Le candidature di Teresa Bellanova, Loredana Capone, Cosimo Durante, Cosimo Casilli, Fritz Massa e di Gabriele Abaterusso erano date tra il certo e il verosimile già da tempo. Un po’ meno certe erano quella del segretario provinciale Salvatore Capone, della ex sindaca di Galatina Sandra Antonica e di altri aspiranti parlamentari che, con le primarie, potrebbero decidere di giocare le loro carte o risparmiarsi in vista delle elezioni regionali.

Infatti se c’è un articolo del regolamento delle primarie che ha innescato una selezione è quello che stabilisce il divieto per chi si candida alle primarie di ricandidarsi ad altre competizioni elettorali nei successivi sei mesi. In Puglia per buona parte della classe dirigente del Pd questo significa che una candidatura rischiosa alle primarie per i parlamentari comporterà la rinuncia anche alla candidatura alla Regione. Un fatto che fa piazza pulita di tanti possibili outsider.

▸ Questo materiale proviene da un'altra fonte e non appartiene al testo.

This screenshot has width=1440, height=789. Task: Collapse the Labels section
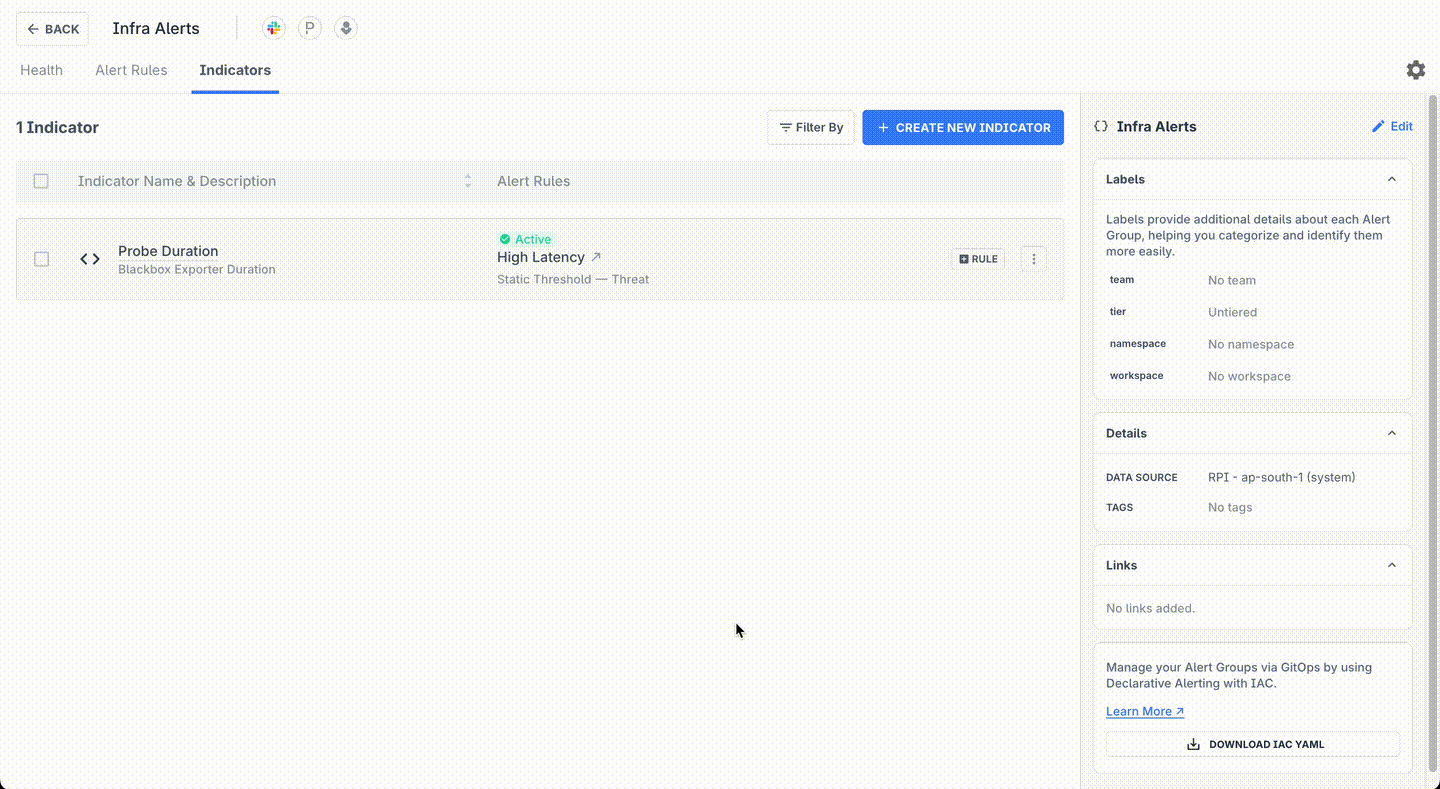point(1391,180)
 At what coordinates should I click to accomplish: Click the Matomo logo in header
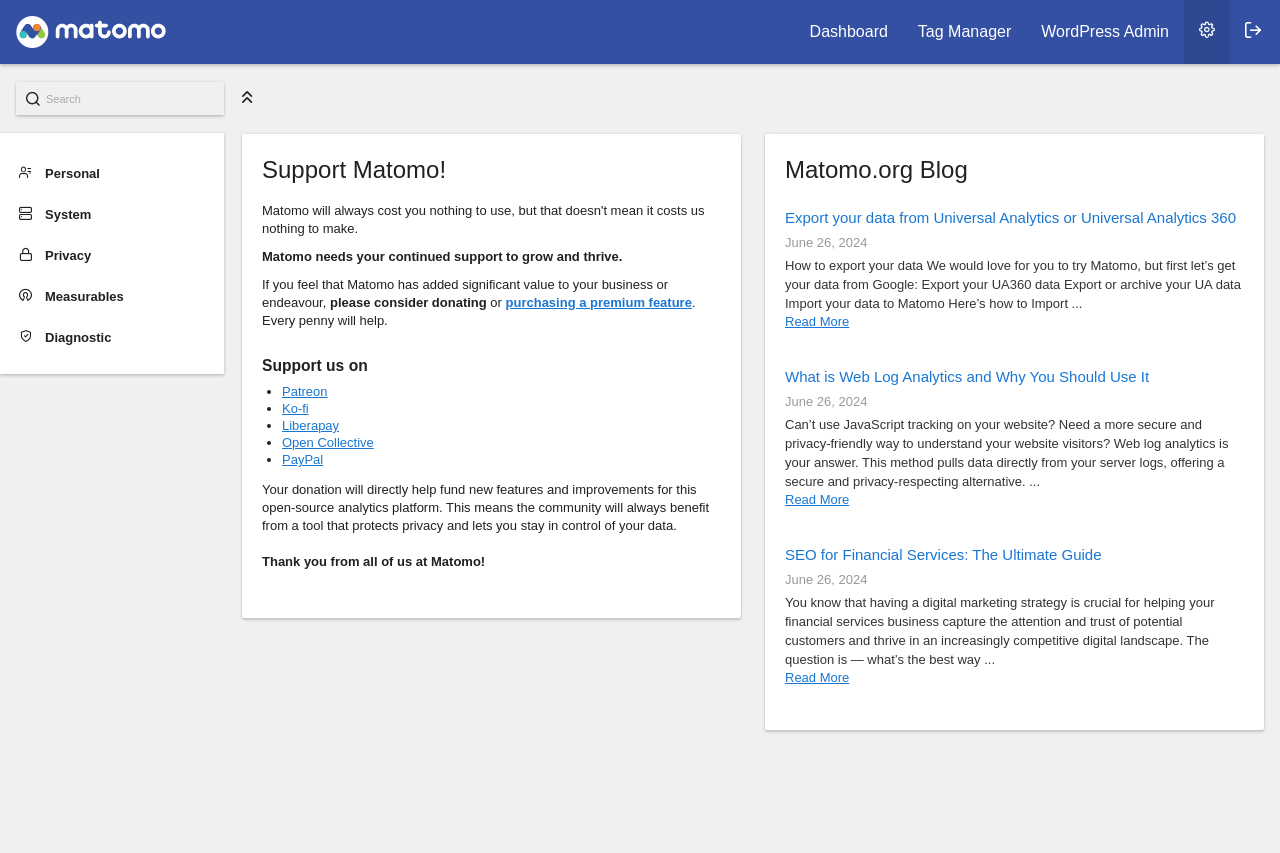[91, 32]
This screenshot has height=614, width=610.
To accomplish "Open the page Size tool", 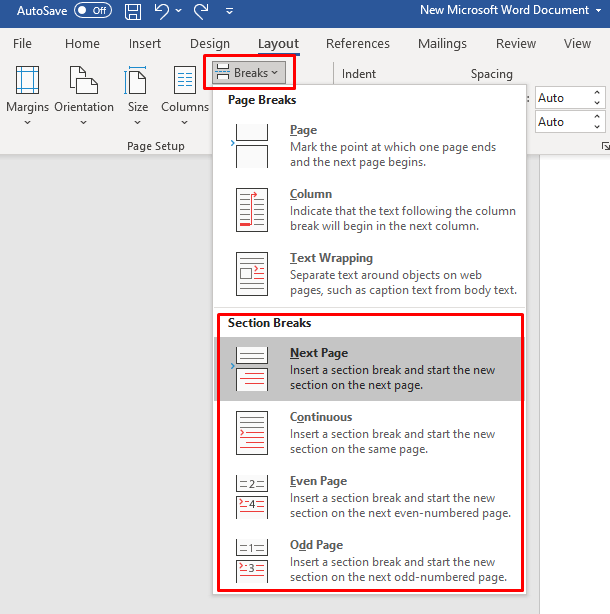I will 138,97.
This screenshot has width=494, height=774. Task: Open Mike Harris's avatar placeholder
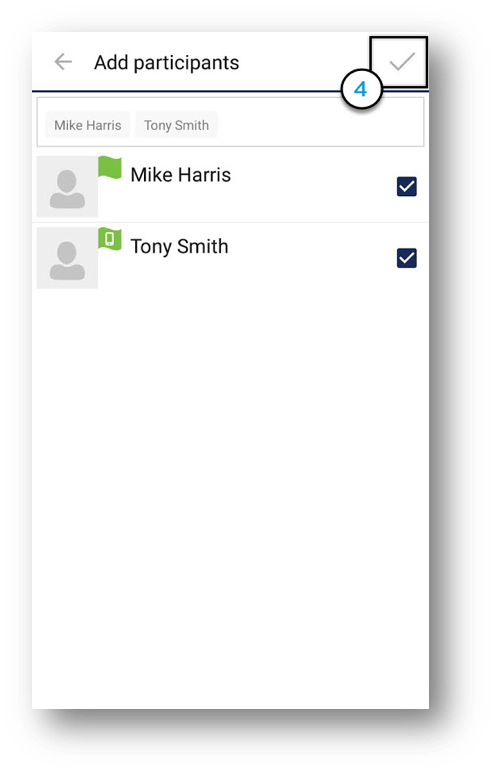pyautogui.click(x=67, y=187)
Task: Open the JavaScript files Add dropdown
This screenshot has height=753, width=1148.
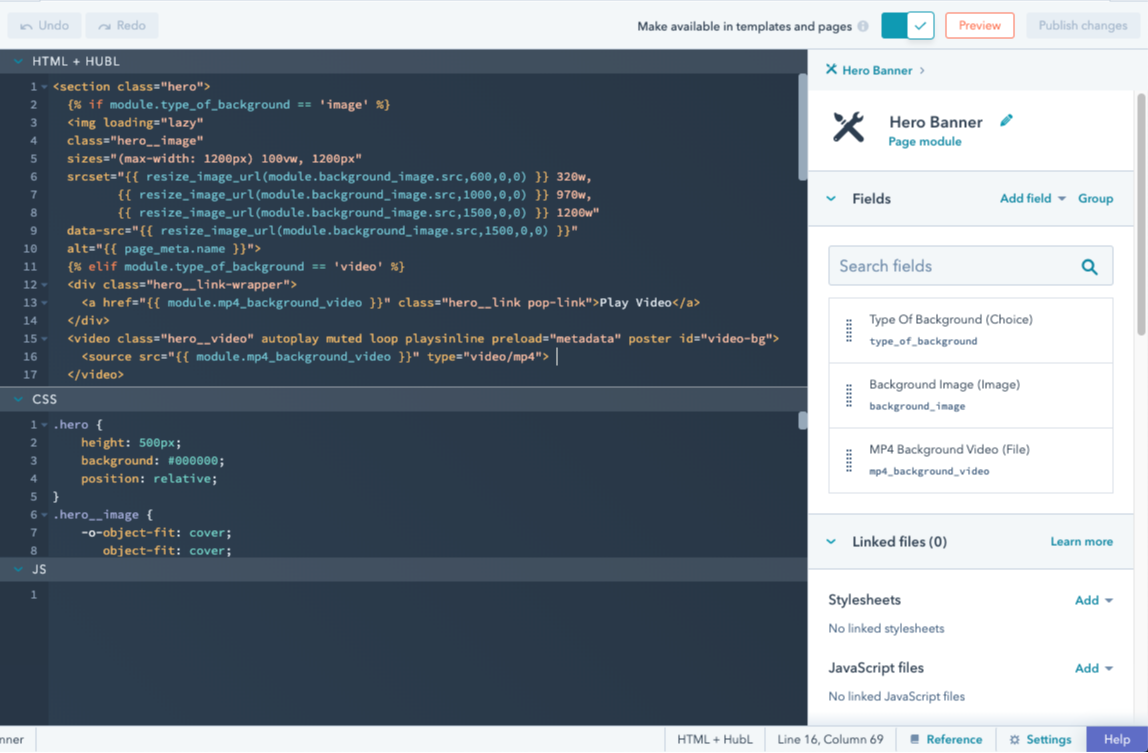Action: tap(1091, 668)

Tra il 10 per cento di candidati selezionati da Bersani è possibile che, in Puglia o nel Lazio, ci sia l’amministrativista Gianluigi Pellegrino. Così come, sull’asse Roma-Salento dovrebbe presto emergere il nome di un altro intellettuale, di area dalemiana, la cui candidatura potrebbe portare il segretario regionale Sergio Blasi a saltare il giro delle politiche per puntare sulle elezioni regionali. Anche per candidarsi a sostituire Vendola si faranno le primarie e l’ingresso di Guglielmo Minervini nella competizione primaria mette in discussione la tranquillità di Michele Emiliano, già cadidato in pectore. Con Blasi in campo ogni certezza di candidatura per il sindaco di Bari svanirebbe. Giochi che sembravano chiusi si riaprirebbero.

In tutto questo il coinvolgimento degli elettori e la loro scelta libera dei candidati al Parlamento avrà un peso inferiore rispetto alle decisioni che prenderanno i singoli big e le strategie complessive della dirigenza provinciale e regionale. Insomma, se queste primarie non sono – come non sono – un fatto viziato dalla propaganda, qualche dubbio sul fatto che restituiranno la possibilità di scelta agli elettori è più che motivato. Ma erano necessarie, come sarà necessario, appena eletto il nuovo Parlamento cambiare la legge elettorale, a bocce ferme e senza condizionamenti e convenienze di parte. Le stesse che in maniera bipartisan hanno portato al fallimento dei tanti progetti di riforma del Porcellum che prendono polvere nei cassetti delle Commissioni parlamentari in questo ultimo scampolo di legislatura.

Quanto peserà realmente la partecipazione dei cittadini lo diranno anche i dati sull’affluenza al voto per queste primarie. Che ci si aspetta siano inferiori a quelle del 25 novembre. Anche perché per votare bisogna dichiararsi esplicitamente non più elettori del centrosinistra (riservandosi la scelta del partito a cui dare fiducia dopo aver seguito la campagna elettorale per le politiche) ma esclusivamente del partito. Per il Pd sarà così, vedremo per Sel (e a questo punto sarebbe furbo per Vendola garantire il voto aperto anche a chi non si dichiara esplicitamente elettore di Sel). Molti elettori, non avendo ancora valutato i contenuti delle campagna elettorale del Pd (e di Sel), non sono pronti a dichiararsene elettori. E, ragionevolmente, non andranno a votare. Più peso dunque agli elettorati consolidati del partito e al voto degli iscritti. Forse per la dirigenza del Pd è giusto così. Ma a farne le spese, appunto, sarà la partecipazione. E l’attesa vera, quella per una legge elettorale degna di questo nome,  ormai rivolta al prossimo Parlamento, resterà pressante.